Data shown ->

----------------

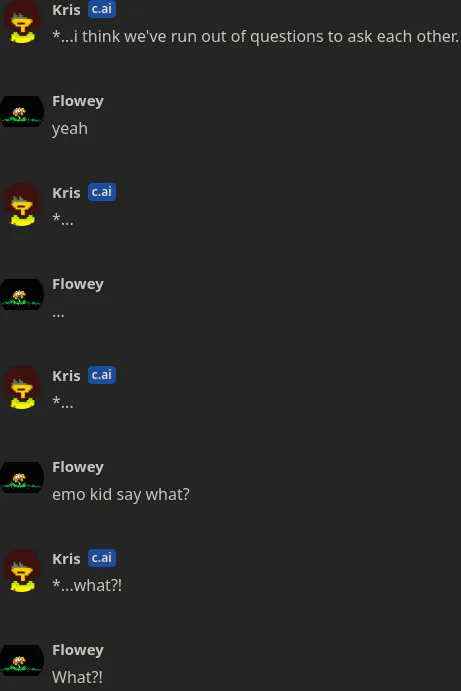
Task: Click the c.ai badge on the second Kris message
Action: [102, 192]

----------------

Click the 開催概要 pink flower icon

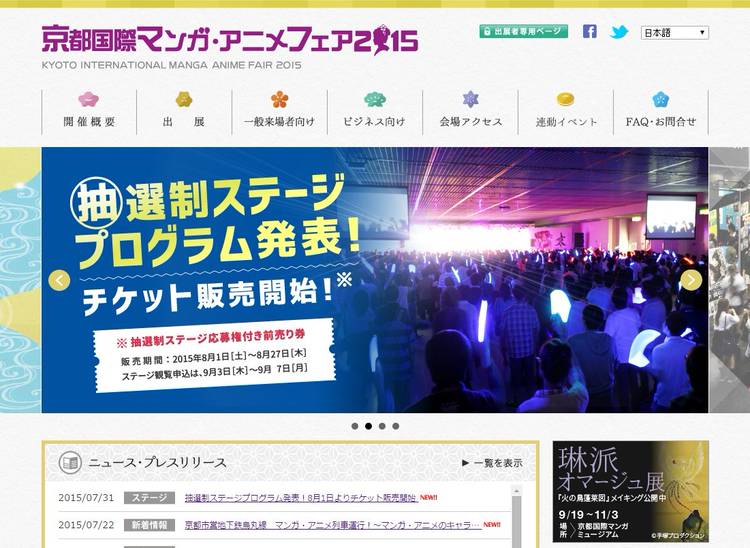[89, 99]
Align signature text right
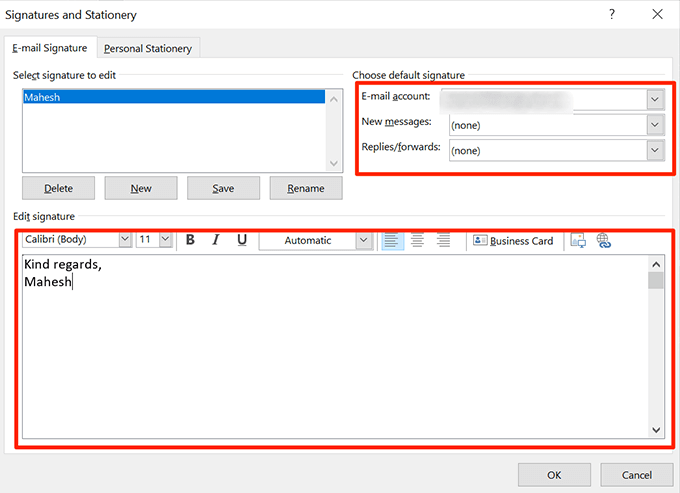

----------------

When copying from the data above, print only the lines from the line containing "Click the 開催概要 pink flower icon" to the line containing "Align signature text right", exactly, and leave the pictures out.

Click the 開催概要 pink flower icon

[89, 99]
Align signature text right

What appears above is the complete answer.